長歌垂眼,若是那年她沒有去摘樹上的青梅果,沒有遇到秋墨衍,是否就沒有後來發生的一切?
「小帝姬,你在發什麼呆?娘娘喊你呢。」
她回過神來,看見慧妃娘娘朝她招手,她收斂神情,走過去,接了慧妃娘娘給的香囊,裡面塞了2兩碎銀子。

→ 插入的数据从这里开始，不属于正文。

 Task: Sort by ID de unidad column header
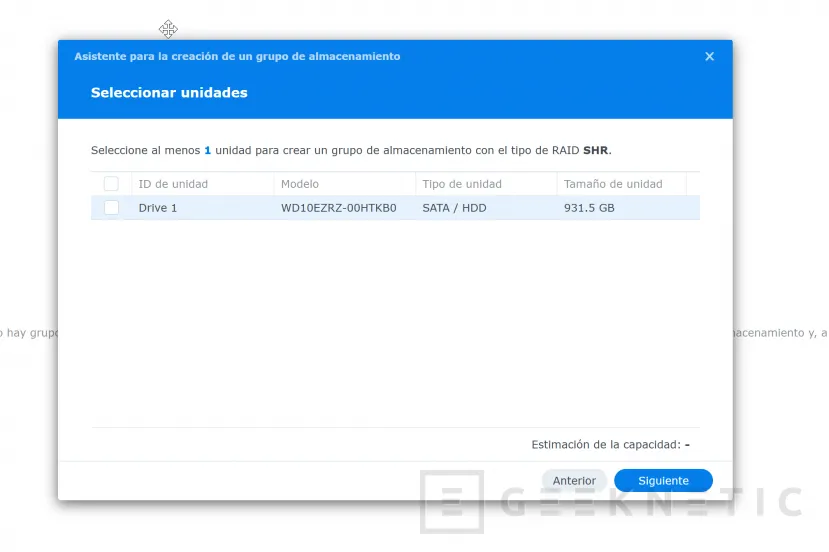pos(173,184)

「這孩子,怎麼越大越不討人喜歡?嘴巴也不甜?」慧妃娘娘見她連句吉祥話都沒有說,面露不喜,擺了擺手,說道,「你自去玩吧。」
她看了一眼慧妃娘娘,然後行了行禮,自去外面看雪景。
幾年後,秋墨衍逼宮,慧妃死在那場宮變中,她後來才知道,是秋墨衍動了殺心,慧妃娘娘收養了她,卻只當她是個解悶的玩意兒,秋墨衍那人,對她不好,卻容不得別人對她壞。

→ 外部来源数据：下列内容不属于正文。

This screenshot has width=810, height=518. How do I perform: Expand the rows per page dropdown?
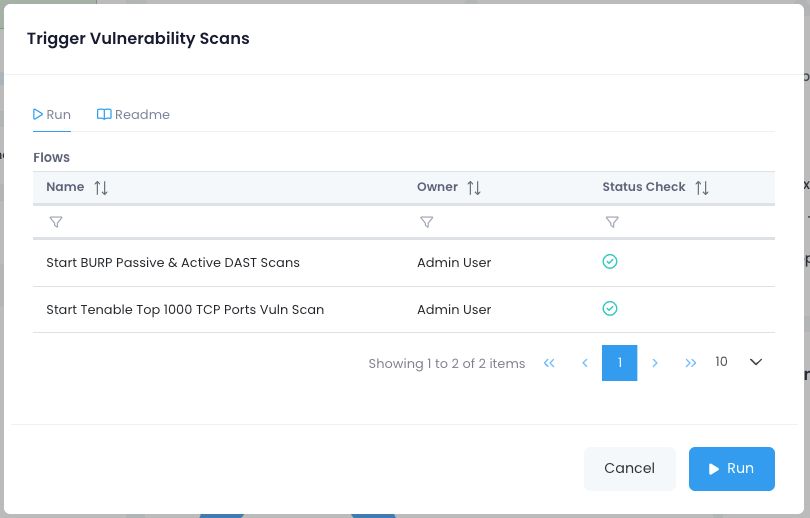tap(755, 362)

夜色很快降臨,受寵的妃嬪都去除夕夜宴。慧妃娘娘娘家在朝中有些分量,也去了除夕夜宴。炭盆里的火還沒完全熄滅,她蹭到炭盆邊烤火,吃了點果腹的糕點,草草地打發著除夕。
「小帝姬,你今夜怎麼沒去各宮娘娘哪裡討彩頭?」
「估計小帝姬長大了,不好意思去討彩頭了。」
兩個小丫鬟笑嘻嘻地打趣。
她垂眼,今夜她自是不會再去討彩頭,就待在寢殿內,看到底有何不同。
炭盆里的炭火很快就熄滅,殿內開始一點點地冷下來。長歌看了看時間,準備回去睡覺,一出殿門,就見宮人提著宮燈,急咧咧地說道:「慧妃娘娘在嗎?殿內有炭火嗎?快點準備炭火……太子殿下落水了……」
殿內一陣騷動。她抬眼,跟清瘦俊秀的少年對視一眼。少年時期的秋墨衍猶如一株風雪中的青竹,縱然全身濕透,神情依舊十分的淡定,只是臉色凍的發青。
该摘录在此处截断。